Fermando il campionato, concordo con te, lo metteremo in **** a chi è appassionato ma ti faccio una domanda a cui vorrei mi rispondessi schiettamente: tu oggi tuo figlio lo porteresti allo stadio?
Ecco, questa è la domanda che dobbiamo farci.
Finchè le Pay Tv e gli interessi economici e commerciali prevarranno sulla passione sana della gente, quante altre città rischiano di essere messe a ferro e fuoco da delinquenti teppisti!!!!
Vanno colpiti gli interessi economici, solo così si giungerà alla soluzione: stadi di proprietà delle società sportive che rispondono del casino che succede dentro e nelle vicinanze dello stadio, si paga il suo servizio d'ordine e non c'è più la necessità del "concerto" tra questurini e teppisti.
Insomma che si ammazzino tra di loro se si vogliono ammazzare ma le società di calcio, dal momento che non esiste più la responsabilità oggettiva ma la responsabilità "patrimoniale" dovranno dotarsi degli strumenti idonei per far filare le cose nel modo giusto: e così, forse, riusciremo a tornare allo stadio come una volta.


Ma scusa BOY74 abbi pazienza: se la vedi neutra è chiaro che niente c'entra il fatto tragico con le partite di calcio.
Ma se l'ANSA, e dico l'ANSA, alle 11.49 batte agenzia che è morto un tifoso a seguito di tafferugli tra tifosi, e mezz'ora dopo continua con il tafferuglio tra tifosi e ci mette che il deceduto è stato ucciso da un colpo di pistola e dopo aggiungi che ha sparato un poliziotto ti chiedo: ma se tu metti un fiammifero vicino a una tanica di benzina, quante possibilità ci sono che non scoppi?
Quello che voglio dire, e che dovremmo dire TUTTI, è che con quei lanci di agenzia, l'informazione arrivata all'utente finale è stata: LE GUARDIE HANNO SPARATO A UNO DI NOI DISARMATO!!!!
La reazione del mettere a ferro e fuoco Roma, i fatti di Bergamo e quant'altro sono da condannare, ci mancherebbe altro, ma dove pensavano di vivere questi giornalisti?
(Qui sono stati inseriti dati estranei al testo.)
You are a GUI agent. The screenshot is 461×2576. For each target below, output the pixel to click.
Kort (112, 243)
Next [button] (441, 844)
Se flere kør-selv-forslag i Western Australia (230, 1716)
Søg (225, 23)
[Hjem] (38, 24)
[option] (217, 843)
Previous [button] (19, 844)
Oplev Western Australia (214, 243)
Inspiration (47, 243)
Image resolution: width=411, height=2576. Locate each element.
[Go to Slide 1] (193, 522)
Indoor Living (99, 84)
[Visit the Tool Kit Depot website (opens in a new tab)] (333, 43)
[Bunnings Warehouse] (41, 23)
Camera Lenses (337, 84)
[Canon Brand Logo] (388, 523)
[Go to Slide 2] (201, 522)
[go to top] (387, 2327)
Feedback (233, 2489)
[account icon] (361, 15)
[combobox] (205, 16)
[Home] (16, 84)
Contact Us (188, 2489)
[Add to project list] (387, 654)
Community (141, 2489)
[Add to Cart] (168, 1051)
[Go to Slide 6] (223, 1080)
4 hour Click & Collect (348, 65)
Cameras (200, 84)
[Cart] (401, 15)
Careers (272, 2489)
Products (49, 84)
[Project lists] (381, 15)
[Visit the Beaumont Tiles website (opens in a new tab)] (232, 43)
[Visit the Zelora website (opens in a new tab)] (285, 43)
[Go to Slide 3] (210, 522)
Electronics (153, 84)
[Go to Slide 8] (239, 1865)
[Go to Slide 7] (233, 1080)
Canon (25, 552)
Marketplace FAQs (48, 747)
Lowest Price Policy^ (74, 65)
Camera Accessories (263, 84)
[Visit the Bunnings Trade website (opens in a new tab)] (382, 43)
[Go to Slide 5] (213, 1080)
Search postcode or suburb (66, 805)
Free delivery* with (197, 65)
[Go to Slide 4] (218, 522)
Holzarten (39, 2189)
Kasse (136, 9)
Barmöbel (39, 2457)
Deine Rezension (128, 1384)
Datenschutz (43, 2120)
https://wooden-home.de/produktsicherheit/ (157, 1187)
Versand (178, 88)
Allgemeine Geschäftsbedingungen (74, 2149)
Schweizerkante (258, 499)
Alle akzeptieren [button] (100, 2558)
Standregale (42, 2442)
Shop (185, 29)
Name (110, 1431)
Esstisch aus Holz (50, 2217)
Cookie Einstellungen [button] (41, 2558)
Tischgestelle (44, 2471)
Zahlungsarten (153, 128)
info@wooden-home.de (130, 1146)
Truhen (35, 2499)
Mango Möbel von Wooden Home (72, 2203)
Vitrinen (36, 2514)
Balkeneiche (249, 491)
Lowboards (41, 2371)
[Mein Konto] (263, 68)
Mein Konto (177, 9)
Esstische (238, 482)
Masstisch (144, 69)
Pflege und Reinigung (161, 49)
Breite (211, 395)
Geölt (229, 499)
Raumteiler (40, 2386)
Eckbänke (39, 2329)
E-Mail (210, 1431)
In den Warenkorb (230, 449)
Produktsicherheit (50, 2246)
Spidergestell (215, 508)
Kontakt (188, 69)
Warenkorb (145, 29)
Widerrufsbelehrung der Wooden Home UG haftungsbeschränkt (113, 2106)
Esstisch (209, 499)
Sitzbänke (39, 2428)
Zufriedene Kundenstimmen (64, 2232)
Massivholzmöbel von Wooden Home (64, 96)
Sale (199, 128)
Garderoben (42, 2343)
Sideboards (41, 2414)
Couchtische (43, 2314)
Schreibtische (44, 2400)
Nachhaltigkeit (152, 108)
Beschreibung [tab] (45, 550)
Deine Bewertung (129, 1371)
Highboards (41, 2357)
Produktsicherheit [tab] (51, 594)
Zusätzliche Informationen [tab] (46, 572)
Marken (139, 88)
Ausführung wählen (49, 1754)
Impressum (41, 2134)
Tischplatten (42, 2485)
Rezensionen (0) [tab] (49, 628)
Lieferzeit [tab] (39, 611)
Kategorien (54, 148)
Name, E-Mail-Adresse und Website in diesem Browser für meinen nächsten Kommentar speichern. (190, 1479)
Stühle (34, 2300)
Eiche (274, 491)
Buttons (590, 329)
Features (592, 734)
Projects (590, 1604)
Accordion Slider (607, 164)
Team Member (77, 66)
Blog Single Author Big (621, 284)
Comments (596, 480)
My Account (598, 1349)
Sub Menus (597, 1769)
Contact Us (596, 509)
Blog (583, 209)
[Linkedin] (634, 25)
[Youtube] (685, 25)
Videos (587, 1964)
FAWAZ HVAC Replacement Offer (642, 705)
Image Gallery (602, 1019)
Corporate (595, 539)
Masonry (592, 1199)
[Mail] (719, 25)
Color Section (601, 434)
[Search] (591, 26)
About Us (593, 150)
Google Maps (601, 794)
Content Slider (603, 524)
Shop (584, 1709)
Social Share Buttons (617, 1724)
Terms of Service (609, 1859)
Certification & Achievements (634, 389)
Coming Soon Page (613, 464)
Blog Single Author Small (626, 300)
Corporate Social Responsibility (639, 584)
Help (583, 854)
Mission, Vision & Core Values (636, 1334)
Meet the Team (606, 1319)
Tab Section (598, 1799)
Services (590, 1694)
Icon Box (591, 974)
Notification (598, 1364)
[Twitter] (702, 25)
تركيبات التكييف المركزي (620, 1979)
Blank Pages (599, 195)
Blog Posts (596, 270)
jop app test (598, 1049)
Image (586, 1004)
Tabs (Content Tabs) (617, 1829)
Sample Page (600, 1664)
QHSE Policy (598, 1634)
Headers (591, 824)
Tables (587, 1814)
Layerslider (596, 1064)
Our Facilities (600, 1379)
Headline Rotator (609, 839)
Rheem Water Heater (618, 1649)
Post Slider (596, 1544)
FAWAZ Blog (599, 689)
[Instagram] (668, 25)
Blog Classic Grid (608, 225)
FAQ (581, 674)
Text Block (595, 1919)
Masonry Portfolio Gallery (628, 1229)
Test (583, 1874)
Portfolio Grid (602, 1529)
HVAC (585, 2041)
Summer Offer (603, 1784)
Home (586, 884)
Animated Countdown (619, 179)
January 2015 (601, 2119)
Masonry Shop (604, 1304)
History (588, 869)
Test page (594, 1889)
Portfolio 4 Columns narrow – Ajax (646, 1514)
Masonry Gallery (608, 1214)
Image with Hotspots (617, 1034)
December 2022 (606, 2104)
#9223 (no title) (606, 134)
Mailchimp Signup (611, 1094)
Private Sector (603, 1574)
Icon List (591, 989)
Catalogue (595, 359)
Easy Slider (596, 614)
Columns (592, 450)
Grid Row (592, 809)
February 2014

Su Marte? Sull'Isola che non c'è? Ma a loro le informazioni sulla squadra durante la settimana chi gliele da? Non sono forse i tifosi, o meglio, alcuni tifosi? Non sono giornalisti quelli che MANGIANO perchè solo a Roma ci sono 2 quotidiani nazionali e almeno 4 giornali che si occupano in pianta stabile delle due squadre romane e solo in radio ci saranno decine di trasmissioni radiofoniche dove "FIOCCANO" sponsor pubblicitari?
Gli hanno dato un taglio alla notizia che aveva un'ampia probabilità di far succedere l'inferno, come è stato.
Tutto qua, questa è la mia opinione, assolutamente criticabile e non condivisibile però allora vorrei sapere se so io prevenuto o vado vaticinando!!!